The effect of this trickles down to all levels of a public company. Business units are judged by the quarterly performance of their products. This means product managers are judged by the quarter, much like sales people. Product managers are not commissioned directly like sales people, but they live and die by quarterly numbers. As a result, they want to do everything possible to ensure quarterly numbers shine.
Now, imagine you are a product manager. You have a deal worth, $20 million on the line if you deliver specific features the customer wants. You are going to do anything possible to win the deal, so your quarterly numbers look good. Now it probably is the case that the $20 million customer’s feature requests are specific to their environment. That is, adding the features will help that one customer, but probably very few others. So, instead of trying to build a product that caters to a broad range of customers who might bring smaller deals, you end up building a product that caters to a narrow set of customers that make you look good in your quarterly business reviews.
Now this type of short-term thinking might be an obvious problem if you planned to spend twenty years at your company. But instead you spend two years at a company, so you only have to pull this off for eight quarters. You can put big happy numbers in your LinkedIn profile (“successfully drove record quarter of $100 million in sales!”) and then exit stage right to repeat the process elsewhere. And the folks left-behind have to clean up the mess. Keep in mind your success within the company is also being judged by non-technical MBAs who are looking to do the same thing you are.
The companies that do the best long-term are those that eschew short-term thinking. Apple is a great example of this. They’ve had some disasters, but have generally taken risks to build products with long-term appeal. I often mention Zappos founder Tony Hsieh, who while he had serious personal problems, forsook short-term gain for long-term performance. Even within a company, quarterly thinking can vary by business unit and leader.
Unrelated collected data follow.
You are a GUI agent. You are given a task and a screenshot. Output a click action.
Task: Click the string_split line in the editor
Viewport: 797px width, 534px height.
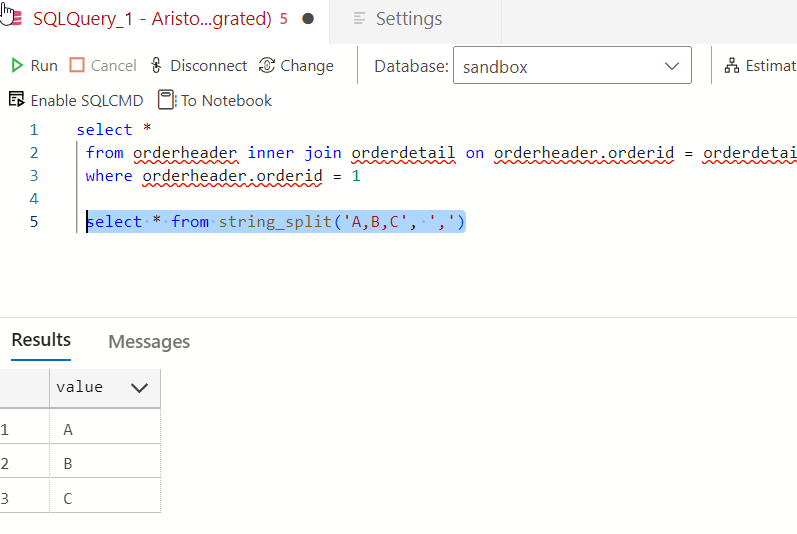276,222
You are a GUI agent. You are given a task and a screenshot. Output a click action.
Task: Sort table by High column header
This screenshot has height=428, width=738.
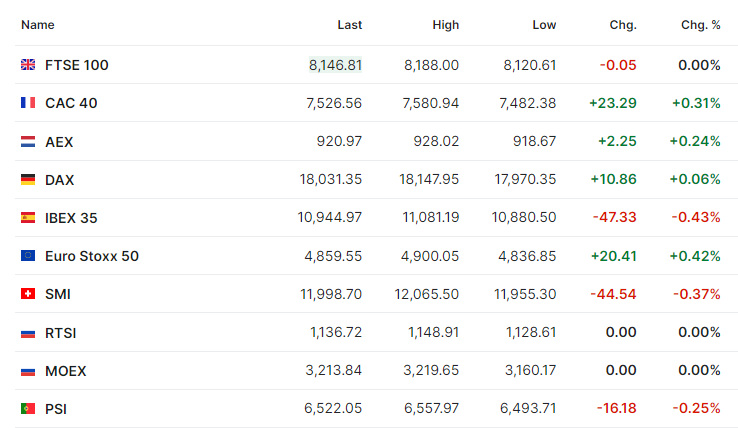click(x=446, y=25)
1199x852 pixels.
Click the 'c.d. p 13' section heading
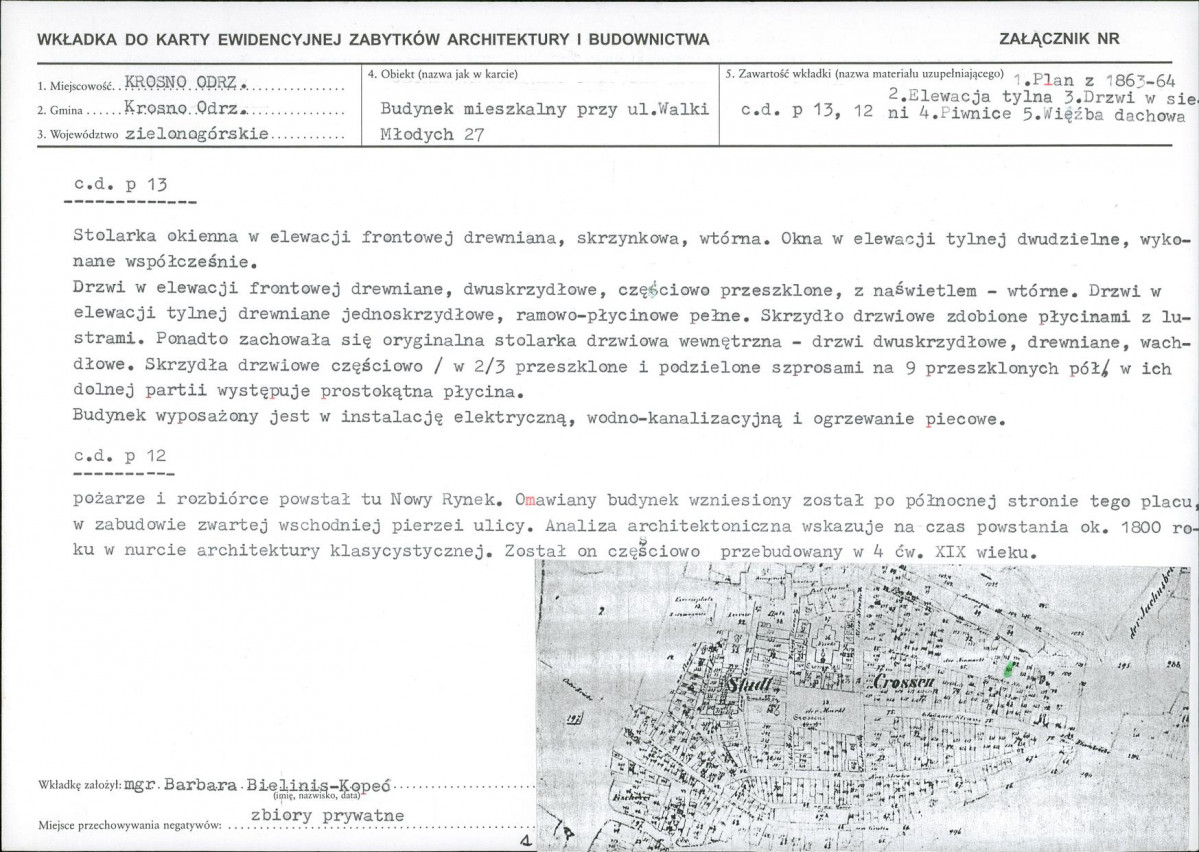(x=120, y=184)
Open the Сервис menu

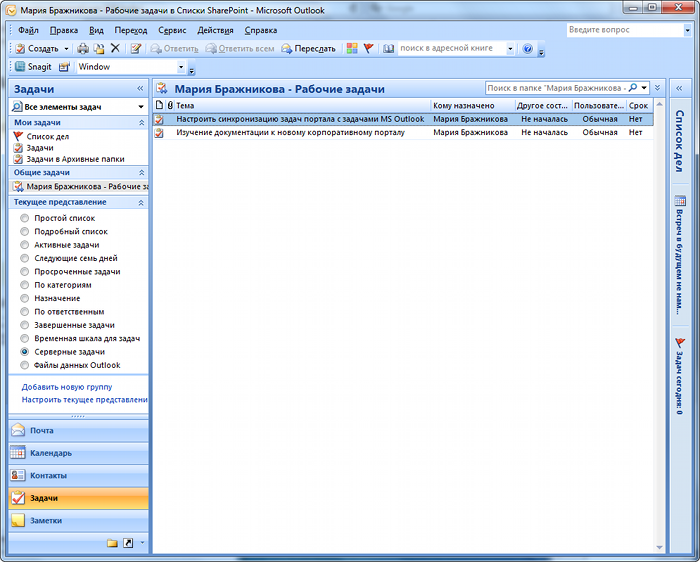point(172,30)
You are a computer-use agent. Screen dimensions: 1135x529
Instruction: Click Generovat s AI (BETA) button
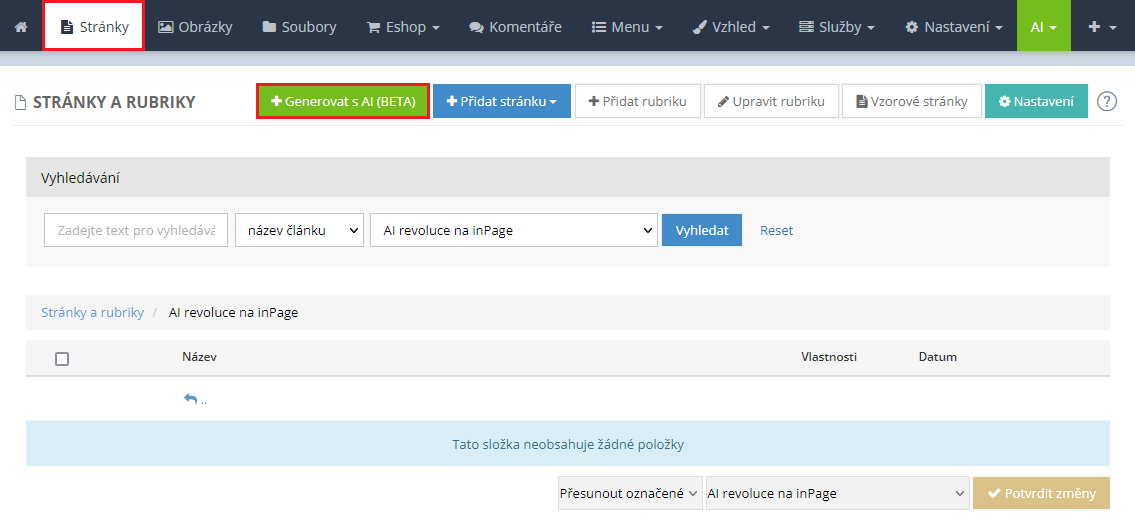(343, 101)
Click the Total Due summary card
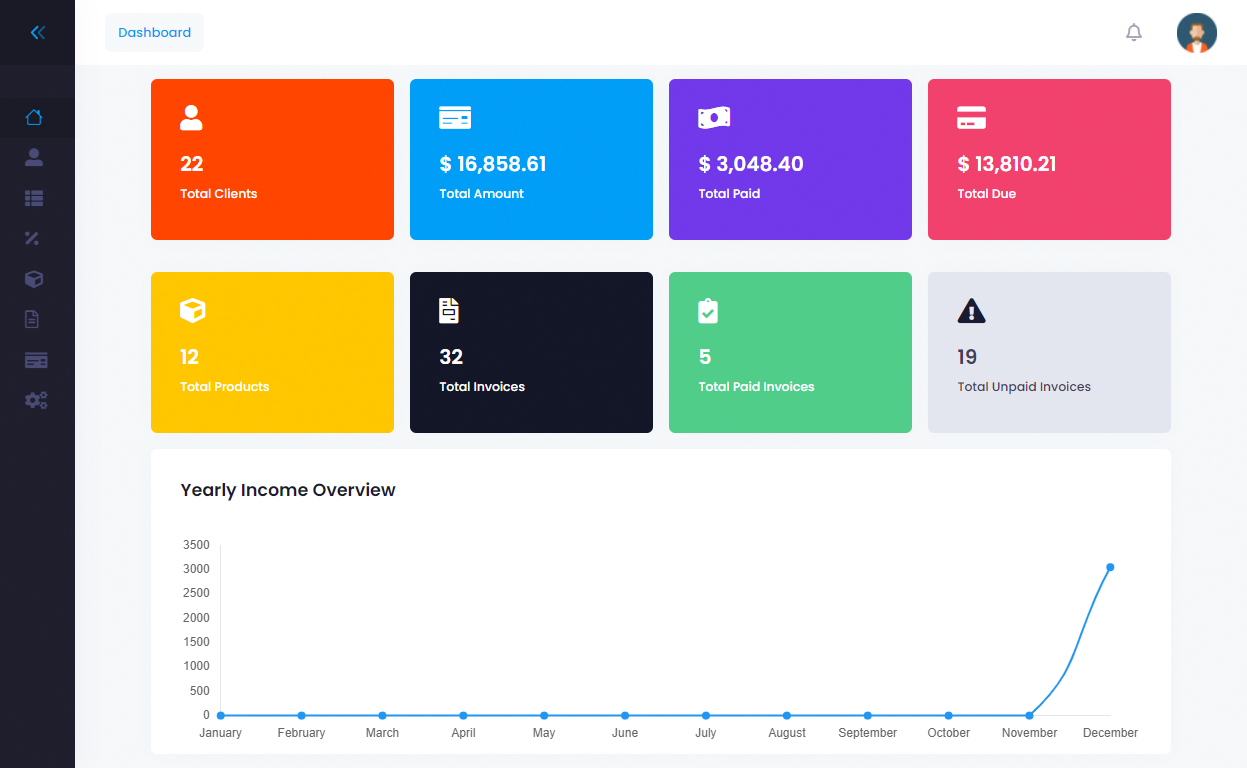This screenshot has height=768, width=1247. (x=1048, y=159)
At the end of the day, however, it’s Wall Street that encourages this. Like any metric, execs end up chasing their stock price like a dog chasing its tail. It doesn’t get you anywhere, however much progress you may think you are making. Meanwhile, you may get rich, but you leave disaster in your wake.
2 Comments
Excellent observation. This short term thinking is one of the main reasons I dont usually recommend buying from smaller vendors. The product and its aproach is often very promising but has a few rough edges and lacks some (basic) functions you would need. They will promise to fix all of that in a couple of “quarters” and you trust them because they built this awesome product in such a short time so this cant be a problem. After seeing completely unrelated superspecific features being released all the time and almost no improvements to the base product you realise its never going to happen and start to look for a replacement after a meaningfull time so the management wont get crazy about having to replace this “awesome” new technology you were so heavily advocating for just a couple years ago. Happened to me multiple times and it always hurts because it kills great products and ideas by trying to please the one big customer instead of having the courage to focus on the long-term success.
Well, as I said large vendors are quite susceptible to this as well. It’s a problem I’ve seen growing worse and worse as what I call “corporatism” has taken over. Quarter-by-quarter thinking is often combined with short-term syndrome. (“I’m only going to be a product manager here for 2 years, so let me pump up the next couple quarters and who cares about the long term!”) Small vendors are often just trying to get acquired, so they have to build the logo slide with a few large customers and cater mostly to them. To what extent is a smaller customer valuable? As one fraction of a number on a slide (“we’ve gotten 300 deployments so far!”). Larger companies are interested in keeping Wall Street optimistic about their futures. (Stock price, as Cisco’s old CFO liked to point out, is a view of future value, not present value.) Either way, incentives are wrong and companies are often thinking about anything but their customer.